[PROBLEM]
Starting at the line that has "1024x768 pixels." and stopping after the line that has "Action: (159, 907)", rewrite those lines from the material with "CUSTOMIZE" changed to "SETTINGS" and everything else left the same.

[GIVEN RECORDS]
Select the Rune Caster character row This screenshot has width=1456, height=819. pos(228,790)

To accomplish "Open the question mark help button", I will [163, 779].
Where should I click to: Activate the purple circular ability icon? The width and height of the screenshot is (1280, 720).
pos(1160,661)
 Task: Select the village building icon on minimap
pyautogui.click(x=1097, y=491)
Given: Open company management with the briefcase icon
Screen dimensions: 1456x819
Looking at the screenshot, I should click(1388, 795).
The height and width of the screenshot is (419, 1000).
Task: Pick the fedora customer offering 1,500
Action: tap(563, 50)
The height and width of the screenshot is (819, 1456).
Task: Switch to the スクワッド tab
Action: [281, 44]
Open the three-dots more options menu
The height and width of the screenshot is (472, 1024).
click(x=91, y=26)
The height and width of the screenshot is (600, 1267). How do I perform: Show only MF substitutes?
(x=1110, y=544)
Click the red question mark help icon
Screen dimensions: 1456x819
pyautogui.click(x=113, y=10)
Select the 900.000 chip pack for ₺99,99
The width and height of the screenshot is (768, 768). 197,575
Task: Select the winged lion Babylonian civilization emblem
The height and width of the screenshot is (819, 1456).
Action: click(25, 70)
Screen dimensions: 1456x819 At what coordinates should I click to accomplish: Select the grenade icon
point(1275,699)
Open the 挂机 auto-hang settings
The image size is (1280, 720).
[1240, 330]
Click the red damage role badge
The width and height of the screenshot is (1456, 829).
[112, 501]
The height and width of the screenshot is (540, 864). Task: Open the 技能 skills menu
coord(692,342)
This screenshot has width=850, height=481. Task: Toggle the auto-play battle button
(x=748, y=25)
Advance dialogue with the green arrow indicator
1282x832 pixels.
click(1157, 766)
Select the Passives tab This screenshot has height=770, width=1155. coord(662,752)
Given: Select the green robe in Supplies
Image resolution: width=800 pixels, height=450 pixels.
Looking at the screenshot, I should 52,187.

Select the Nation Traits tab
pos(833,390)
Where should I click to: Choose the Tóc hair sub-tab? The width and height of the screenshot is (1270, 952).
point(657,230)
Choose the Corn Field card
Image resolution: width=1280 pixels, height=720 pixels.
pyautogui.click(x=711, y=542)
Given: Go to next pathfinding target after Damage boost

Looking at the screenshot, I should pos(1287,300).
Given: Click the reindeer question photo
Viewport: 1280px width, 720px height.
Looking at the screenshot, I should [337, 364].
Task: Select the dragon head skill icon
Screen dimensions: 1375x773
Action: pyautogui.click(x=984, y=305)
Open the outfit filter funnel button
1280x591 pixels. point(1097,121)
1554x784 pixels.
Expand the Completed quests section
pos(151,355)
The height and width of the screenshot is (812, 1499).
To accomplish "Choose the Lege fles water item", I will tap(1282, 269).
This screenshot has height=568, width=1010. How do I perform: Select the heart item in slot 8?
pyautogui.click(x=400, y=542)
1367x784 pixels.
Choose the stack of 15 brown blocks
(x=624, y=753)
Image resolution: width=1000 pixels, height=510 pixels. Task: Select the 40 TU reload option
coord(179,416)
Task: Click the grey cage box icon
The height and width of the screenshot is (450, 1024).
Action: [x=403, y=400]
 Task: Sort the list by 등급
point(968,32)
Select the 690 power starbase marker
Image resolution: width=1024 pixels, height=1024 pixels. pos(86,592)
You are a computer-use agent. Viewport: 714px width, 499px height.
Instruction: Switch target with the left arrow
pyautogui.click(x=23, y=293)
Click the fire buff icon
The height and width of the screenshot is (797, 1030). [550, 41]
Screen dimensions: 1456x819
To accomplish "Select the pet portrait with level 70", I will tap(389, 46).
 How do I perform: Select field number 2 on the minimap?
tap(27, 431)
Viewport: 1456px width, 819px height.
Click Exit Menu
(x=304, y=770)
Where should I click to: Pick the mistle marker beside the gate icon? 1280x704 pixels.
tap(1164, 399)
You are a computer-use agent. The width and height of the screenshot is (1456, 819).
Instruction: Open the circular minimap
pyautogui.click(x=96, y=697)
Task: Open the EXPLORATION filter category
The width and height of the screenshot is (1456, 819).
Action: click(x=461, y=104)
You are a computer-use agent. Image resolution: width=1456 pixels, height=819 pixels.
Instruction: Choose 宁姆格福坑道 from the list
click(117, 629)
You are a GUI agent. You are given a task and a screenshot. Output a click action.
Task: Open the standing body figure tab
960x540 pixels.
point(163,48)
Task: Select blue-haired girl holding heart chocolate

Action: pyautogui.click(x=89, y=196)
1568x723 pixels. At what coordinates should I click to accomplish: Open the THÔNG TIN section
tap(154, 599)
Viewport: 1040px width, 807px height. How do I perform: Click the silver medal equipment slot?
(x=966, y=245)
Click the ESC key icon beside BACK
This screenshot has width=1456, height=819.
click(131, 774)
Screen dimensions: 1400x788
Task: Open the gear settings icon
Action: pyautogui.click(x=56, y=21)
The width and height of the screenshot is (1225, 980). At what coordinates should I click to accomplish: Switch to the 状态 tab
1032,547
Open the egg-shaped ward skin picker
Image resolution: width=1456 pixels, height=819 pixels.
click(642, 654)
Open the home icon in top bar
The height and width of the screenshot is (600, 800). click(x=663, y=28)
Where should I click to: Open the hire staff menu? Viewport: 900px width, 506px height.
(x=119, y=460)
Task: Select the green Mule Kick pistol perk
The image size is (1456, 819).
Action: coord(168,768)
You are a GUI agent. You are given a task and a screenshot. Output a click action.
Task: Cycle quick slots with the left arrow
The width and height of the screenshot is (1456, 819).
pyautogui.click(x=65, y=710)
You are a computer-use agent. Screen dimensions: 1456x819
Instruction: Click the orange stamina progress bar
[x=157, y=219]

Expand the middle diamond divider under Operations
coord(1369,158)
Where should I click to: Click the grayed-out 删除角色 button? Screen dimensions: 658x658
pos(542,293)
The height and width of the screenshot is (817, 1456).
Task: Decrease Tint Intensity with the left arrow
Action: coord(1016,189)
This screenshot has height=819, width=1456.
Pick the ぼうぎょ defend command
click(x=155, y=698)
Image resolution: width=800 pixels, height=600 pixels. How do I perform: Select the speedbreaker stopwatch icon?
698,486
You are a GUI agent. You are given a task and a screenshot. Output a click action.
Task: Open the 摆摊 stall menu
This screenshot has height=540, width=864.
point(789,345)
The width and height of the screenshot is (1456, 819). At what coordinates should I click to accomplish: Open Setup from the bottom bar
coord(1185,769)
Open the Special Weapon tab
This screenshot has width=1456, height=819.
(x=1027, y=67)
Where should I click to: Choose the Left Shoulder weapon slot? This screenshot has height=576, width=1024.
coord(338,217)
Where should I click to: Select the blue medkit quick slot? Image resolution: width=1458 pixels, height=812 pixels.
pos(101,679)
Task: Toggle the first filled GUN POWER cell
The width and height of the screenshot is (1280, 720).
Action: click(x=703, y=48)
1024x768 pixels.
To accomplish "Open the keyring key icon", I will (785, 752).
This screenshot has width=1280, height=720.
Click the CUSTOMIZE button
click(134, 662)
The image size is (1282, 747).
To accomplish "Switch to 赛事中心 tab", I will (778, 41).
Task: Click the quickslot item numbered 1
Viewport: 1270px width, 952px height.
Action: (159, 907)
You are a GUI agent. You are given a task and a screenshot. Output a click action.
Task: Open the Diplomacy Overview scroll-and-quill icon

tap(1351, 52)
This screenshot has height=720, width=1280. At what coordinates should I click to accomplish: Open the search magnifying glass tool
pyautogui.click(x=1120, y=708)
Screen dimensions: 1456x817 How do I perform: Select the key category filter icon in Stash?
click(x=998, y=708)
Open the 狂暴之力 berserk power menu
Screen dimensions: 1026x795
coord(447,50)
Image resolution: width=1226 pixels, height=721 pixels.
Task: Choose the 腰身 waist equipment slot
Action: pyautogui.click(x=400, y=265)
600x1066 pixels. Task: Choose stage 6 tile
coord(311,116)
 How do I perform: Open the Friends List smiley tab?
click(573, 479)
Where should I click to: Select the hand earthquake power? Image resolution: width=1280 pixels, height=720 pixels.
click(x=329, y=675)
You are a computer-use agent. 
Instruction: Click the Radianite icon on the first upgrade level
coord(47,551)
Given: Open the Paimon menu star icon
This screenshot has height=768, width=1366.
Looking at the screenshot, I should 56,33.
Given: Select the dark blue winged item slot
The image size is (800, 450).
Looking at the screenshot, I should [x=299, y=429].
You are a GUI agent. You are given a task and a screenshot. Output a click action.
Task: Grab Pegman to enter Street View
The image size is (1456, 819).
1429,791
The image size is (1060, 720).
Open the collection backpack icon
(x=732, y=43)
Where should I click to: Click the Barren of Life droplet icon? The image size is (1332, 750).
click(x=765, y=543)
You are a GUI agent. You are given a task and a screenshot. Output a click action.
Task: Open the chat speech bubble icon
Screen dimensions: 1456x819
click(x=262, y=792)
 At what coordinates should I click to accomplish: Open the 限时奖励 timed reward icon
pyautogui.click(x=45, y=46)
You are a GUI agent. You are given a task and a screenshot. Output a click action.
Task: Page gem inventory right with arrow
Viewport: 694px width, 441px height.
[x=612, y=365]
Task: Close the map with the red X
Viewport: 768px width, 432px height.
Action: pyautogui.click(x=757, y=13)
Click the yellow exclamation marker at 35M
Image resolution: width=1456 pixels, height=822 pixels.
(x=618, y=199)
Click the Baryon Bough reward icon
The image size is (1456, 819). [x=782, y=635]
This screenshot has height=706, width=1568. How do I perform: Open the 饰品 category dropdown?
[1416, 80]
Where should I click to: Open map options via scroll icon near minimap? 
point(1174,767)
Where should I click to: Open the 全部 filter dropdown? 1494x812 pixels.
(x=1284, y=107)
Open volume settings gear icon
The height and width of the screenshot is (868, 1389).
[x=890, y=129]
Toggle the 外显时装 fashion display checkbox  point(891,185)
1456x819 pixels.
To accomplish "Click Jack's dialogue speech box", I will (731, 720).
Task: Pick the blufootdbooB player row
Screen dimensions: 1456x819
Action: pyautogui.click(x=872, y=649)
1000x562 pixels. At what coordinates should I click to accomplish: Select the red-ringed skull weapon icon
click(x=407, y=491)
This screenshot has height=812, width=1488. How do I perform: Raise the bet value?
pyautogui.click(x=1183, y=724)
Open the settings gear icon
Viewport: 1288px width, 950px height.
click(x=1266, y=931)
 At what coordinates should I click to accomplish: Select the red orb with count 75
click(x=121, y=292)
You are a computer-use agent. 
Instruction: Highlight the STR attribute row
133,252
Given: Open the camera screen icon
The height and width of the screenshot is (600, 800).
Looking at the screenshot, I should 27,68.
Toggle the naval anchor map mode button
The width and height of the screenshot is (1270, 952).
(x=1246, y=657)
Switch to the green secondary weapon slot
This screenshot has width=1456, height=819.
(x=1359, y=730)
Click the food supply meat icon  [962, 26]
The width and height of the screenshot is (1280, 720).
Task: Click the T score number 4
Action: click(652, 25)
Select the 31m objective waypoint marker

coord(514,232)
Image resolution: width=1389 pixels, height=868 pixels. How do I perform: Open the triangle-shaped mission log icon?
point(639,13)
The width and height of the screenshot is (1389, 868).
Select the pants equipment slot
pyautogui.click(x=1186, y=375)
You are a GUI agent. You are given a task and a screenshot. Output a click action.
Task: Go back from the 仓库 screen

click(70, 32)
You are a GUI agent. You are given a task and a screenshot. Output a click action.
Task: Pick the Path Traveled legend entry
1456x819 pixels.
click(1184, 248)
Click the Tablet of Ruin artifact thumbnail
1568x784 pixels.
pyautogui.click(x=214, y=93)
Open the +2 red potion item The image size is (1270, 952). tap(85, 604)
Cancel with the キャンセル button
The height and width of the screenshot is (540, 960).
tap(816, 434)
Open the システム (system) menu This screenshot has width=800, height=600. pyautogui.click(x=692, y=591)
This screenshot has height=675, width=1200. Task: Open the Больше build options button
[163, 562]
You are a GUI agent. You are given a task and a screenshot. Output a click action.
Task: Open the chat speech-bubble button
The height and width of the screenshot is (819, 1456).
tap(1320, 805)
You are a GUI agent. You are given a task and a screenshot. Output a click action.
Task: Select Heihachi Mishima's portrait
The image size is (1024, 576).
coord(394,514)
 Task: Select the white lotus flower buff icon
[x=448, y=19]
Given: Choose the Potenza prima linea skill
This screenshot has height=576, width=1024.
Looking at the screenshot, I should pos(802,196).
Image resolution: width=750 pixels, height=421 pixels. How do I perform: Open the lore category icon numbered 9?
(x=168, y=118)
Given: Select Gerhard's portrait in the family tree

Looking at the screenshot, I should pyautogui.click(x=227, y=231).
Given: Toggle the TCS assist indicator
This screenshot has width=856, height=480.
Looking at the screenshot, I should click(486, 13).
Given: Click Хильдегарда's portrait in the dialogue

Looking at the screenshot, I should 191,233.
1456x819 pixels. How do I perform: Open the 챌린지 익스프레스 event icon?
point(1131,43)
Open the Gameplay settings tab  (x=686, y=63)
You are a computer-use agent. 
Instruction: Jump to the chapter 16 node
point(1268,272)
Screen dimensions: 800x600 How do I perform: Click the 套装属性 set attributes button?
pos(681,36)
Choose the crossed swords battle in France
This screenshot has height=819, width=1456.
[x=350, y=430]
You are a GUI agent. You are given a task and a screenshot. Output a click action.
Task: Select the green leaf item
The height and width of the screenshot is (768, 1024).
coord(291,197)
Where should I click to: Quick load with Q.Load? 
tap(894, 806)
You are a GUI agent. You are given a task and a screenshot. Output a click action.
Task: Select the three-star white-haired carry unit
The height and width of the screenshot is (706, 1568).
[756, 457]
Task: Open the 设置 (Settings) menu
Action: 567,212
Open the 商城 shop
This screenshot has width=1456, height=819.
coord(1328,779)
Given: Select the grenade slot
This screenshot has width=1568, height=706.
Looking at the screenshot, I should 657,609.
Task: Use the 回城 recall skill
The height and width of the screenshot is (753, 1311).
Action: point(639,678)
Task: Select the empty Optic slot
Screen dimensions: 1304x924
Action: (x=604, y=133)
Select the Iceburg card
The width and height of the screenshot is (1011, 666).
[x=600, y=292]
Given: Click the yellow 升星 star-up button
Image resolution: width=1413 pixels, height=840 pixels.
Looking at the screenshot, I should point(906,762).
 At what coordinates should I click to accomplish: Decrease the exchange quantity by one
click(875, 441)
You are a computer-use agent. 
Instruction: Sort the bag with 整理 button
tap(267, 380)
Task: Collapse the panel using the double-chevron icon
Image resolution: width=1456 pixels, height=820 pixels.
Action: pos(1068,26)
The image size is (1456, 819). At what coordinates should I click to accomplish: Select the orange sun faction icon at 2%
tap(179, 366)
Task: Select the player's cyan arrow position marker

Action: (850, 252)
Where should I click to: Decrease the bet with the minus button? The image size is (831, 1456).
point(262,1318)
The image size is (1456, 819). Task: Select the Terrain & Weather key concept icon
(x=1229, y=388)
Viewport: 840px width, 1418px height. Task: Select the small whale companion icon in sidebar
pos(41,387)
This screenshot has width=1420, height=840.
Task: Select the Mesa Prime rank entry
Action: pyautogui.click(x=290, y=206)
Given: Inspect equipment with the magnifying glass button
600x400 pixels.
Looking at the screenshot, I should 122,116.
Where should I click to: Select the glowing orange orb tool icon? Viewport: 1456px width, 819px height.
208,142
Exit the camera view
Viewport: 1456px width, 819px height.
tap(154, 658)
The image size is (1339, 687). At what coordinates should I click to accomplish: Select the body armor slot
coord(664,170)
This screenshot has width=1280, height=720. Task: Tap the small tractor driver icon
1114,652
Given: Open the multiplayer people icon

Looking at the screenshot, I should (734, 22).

[EXERCISE RESULT]
1024x768 pixels.
To accomplish "Open the keyring key icon", I will (785, 752).
This screenshot has width=1280, height=720.
Click the SETTINGS button
click(134, 662)
The image size is (1282, 747).
To accomplish "Switch to 赛事中心 tab", I will (778, 41).
Task: Click the quickslot item numbered 1
Viewport: 1270px width, 952px height.
Action: (159, 907)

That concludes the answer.